Posted: 23 December 2019 | | No comments yet

New research goes against the paradigm of HIV control that focuses on killing off infected cells and supports a model in which viral suppression could possibly serve as a cure.

HIV in body

New research has shown that focussing on ways to eradicate infected cells may not be necessary for a functional cure for AIDS. In a study focusing on a subset of HIV-positive individuals who can live with the virus without needing treatment, the researchers found that these people’s lymphocytes suppress the virus but do not kill off infected cells.

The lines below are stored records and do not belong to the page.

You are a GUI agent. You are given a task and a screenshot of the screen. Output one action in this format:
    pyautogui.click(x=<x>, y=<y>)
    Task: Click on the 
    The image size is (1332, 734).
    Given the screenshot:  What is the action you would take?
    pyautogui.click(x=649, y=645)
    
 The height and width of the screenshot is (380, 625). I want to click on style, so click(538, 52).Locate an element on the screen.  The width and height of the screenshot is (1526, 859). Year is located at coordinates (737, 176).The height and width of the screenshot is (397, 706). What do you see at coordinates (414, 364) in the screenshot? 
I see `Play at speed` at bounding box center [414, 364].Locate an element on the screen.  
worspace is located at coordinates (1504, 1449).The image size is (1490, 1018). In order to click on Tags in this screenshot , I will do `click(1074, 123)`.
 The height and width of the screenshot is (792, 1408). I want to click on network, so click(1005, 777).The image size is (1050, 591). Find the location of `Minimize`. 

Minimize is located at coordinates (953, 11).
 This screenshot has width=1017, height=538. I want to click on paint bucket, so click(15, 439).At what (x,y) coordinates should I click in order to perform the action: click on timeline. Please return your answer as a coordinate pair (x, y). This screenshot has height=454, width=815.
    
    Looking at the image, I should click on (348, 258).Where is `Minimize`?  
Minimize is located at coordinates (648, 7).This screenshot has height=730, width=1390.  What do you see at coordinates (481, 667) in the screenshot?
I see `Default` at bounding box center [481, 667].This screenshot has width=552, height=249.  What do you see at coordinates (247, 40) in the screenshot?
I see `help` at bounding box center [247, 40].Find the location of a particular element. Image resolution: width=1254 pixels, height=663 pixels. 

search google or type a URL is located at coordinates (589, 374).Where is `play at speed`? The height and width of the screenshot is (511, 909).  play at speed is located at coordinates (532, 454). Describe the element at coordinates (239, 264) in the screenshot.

The study was conducted by researchers at the Karolinska Institutet, Sweden and the University of Pennsylvania, US.

HIV infection typically leads to a loss of CD4+ T cells, a type of white blood cells that together with the CD8+ T cells attack and destroy infections. The fewer CD4+ T cells a person has, the worse the symptoms. But fewer than 1 percent of HIV-positive people have stable CD4+ T cell counts and undetectable HIV viremia and are thus able to live with the virus without therapy. This group, known as elite controllers, has more effective CD8+ T cells than most HIV-positive people.

To find out how the CD8+ T cells of elite controllers keep the HIV virus from replicating and progressing to AIDS, the researchers collected blood samples and lymph node tissue biopsies of 51 HIV-positive individuals, including 12 elite controllers.

Using single-cell RNA sequencing analyses, the researchers found that elite controllers had more HIV-specific CD8+ T cells in their lymphoid tissue than the others but that these were so-called non-cytolytic cells, meaning they didn’t kill off infected cells.

Instead, these CD8+ T cells of elite controllers had a distinct transcriptional profile and were able to suppress HIV replication through an enhanced ribosomal function, meaning they were better at translating proteins from amino acids. This led to the production of more and a greater variety of cytokines (small protein molecules that are important in cell communication) and boosted the cells’ polyfunctionality.

“These findings go against the paradigm of HIV control that focuses on killing off infected cells to find a cure,” says Marcus Buggert, Assistant Professor at the Department of Medicine, Huddinge, at Karolinska Institutet. “While these strategies may still work, our research supports a model in which viral suppression rather than viral eradication can, in fact, serve as a functional cure.”

The study was published in Science Translational Medicine.